Video stores thus, improbably, opened up the last great era of a relatively unified Hollywood movie production process, vastly expanding audience numbers over time. History may well record the cinema era as prelude to that last great gasp of Hollywood. But the other equally important thing it did was to change the process of self-formation in culture. For adolescence extended into the 20s, in the new style, a video store wasn’t just a place where you found a way to escape from life, it was a place where you found ways to enter it — different ways of being a self, different filters through which to view the world.
It was a way in which cultural consumption began to differentiate people into different consumer classes, different ways of being in the world, whether you saw the range of acceptable viewing running from Top Gun to Breakfast Club and back again, or whether you composed your own triple features, jamming together Thursday’s Game with L’Atalante and that James Belushi movie where he’s a cop in Russia, you know the one. Rep.
Cinema did that too, but video stores increased the speed and reach of that process, until it became a different sort of thing. The whole idea of ‘cult’ cinema — something between arthouse, classic, kitsch and obscure, drawing in parts of all four, but each differently assembled in each different store. The whole idea of cult cinema wouldn’t exist without video stores, and nor would the sort of pre-fabricated cult flick — indy film but not all of it — that succeeded it.
It was the distinct mix of limits and freedom that gave the video store its unique hold, and also its placefulness. At Video Station Boulder — two owners in 32 years — the customers came and went as I hung out with Noah, and browsed the place’s ‘staff picks’ section, a sort of wall of one-upmanship terror for cinephiles. You think you’ve seen staff picks celebrating the obscure, the perverse and the ironically obvious — the Video Station wall is like a joint seminar by Slavoj Zizek, Traci Lords and Professor Dr. George Steiner.

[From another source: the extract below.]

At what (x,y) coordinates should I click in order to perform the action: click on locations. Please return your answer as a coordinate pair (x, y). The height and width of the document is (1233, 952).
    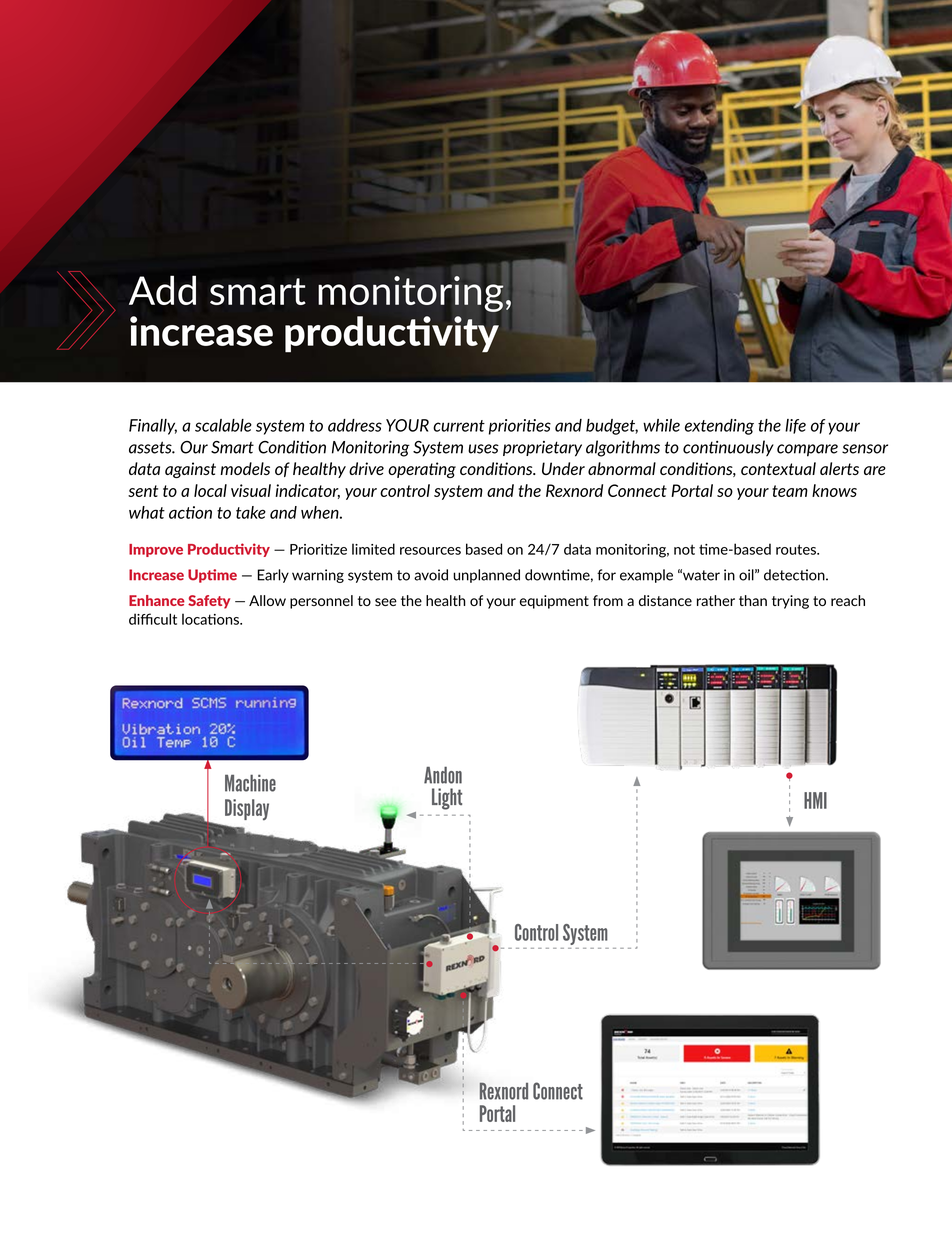
    Looking at the image, I should click on (211, 619).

“We’ve got a pretty loyal base,” Noah said, as people came in not merely to change vids, but to get advice, a snap judgement — “my daughter sent me this, is it worth watching?” — and to get old DVDs polished up like precious stones. And then, mid-arvo, she came in, in a dark blue dress, a Bettie Page-black fringe, and matte-red lipstick, and drifted round the ‘noir’ section, which is sorted not merely by directors but also cinematographers. It would have been positively destructive to ask her any questions, she probably just ran the jazzercise studio.
She looked like a woman who had her husband’s body in the freezer, the hands removed, taken to a motel every couple of weeks to leave fingerprints, establish proof of life and a credit card trail, while she builds an alibi, before dumping his body in the Red River. While waiting, she watches DVDs. She got her movie, and kissed her fingers and placed them on the lips of Cary Grant in a poster on the counter.
Now that is a moment in space and time, entombed by the culture of a century, its fantasies and pretensions, impossible to know whether she had come in from the outside, or jumped off a cover and was making a break for it. “One hundred and six thousand,” Noah said, in answer to an earlier query. “We have issued 106,000 membership cards in our history. Call that, what, half a million people who’ve rented from the place?” The way we lived then, that way of pleasure going, like the electrophone and the rented Hogarth print, faded like old posters left too long in the window, like that copy of Moonstruck you took with when you moved cities, and still have.